Ramos-Álvarez, Irene, Nakamura, Taichi, Mantey, Samuel A., Moreno, Paola, Nuche-Berenguer, Bernardo, Jensen, Robert T.
Peptides 2016 v.75 pp. 8-17
G-protein coupled receptors, agonists, antagonists, bombesin receptors, central nervous system, gastrointestinal motility, homeostasis, humans, interspecific variation, mice, neoplasms, penetrance, peripheral nervous system, rats, tissues
Bombesin receptor subtype-3 (BRS-3) is an orphan G-protein coupled receptor which is classified in the bombesin receptor (BnR) family with which it shares high homology. It is present widely in the central nervous system and peripheral tissues and primarily receptor-knockout studies suggest it is involved in metabolic-glucose-insulin homeostasis, feeding and other CNS behaviors, gastrointestinal motility and cancer growth. However, the role of BRS-3 physiologically or in pathologic disorders has been not well defined because the natural ligand is unknown.

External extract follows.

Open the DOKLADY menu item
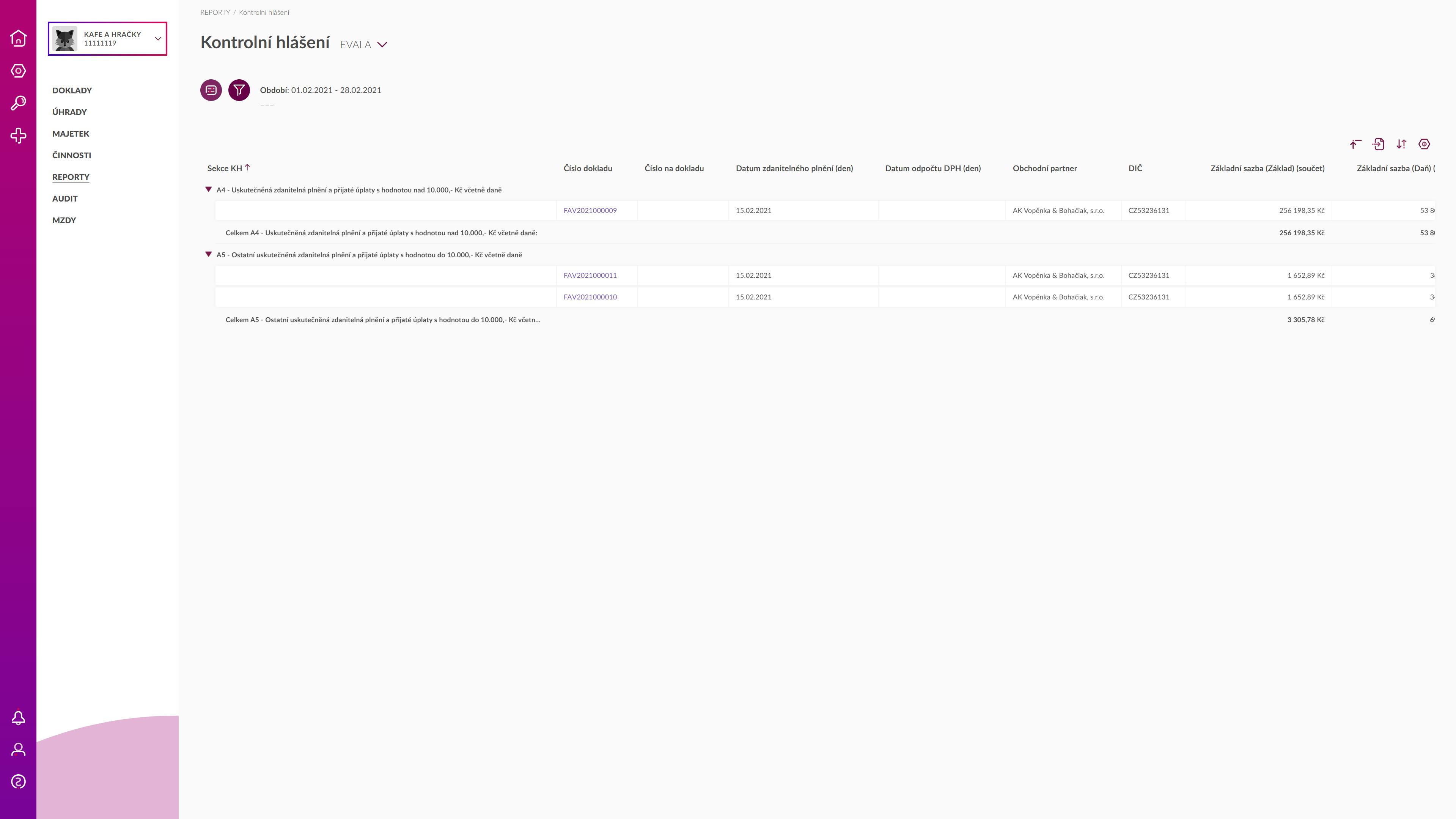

Until recently, no selective agonists/antagonists were available; however, recently synthetic high-affinity agonists, chiral-diazepines nonpeptide-analogs (3F, 9D, 9F, 9G) with low CNS penetrance, were described, but are not well-categorized pharmacologically or in different labarotory species. The present study characterizes the affinities, potencies, selectivities of the chiral-diazepine BRS-3 agonists in human and rodents (mice,rat). In human BRS-3 receptors, the relative affinities of the chiral-diazepines was 9G>9D>9F>3F; each was selective for BRS-3. For stimulating PLC activity, in h-BRS-3 each of the four chiral diazepine analogs was fully efficacious and their relative potencies were: 9G (EC50: 9nM)>9D (EC50: 9.4nM)>9F (EC50: 39nM)>3F (EC50: 48nM). None of the four chiral diazepine analogs activated r,m,h-GRPR/NMBR. The nonpeptide agonists showed marked differences from each other and a peptide agonist in receptor-coupling-stiochiometry and in affinities/potencies in different species. These results demonstrate that chiral diazepine analogs (9G, 9D, 9F, 3F) have high/affinity/potency for the BRS-3 receptor in human and rodent cells, but different coupling-relationships and species differences from a peptide agonist.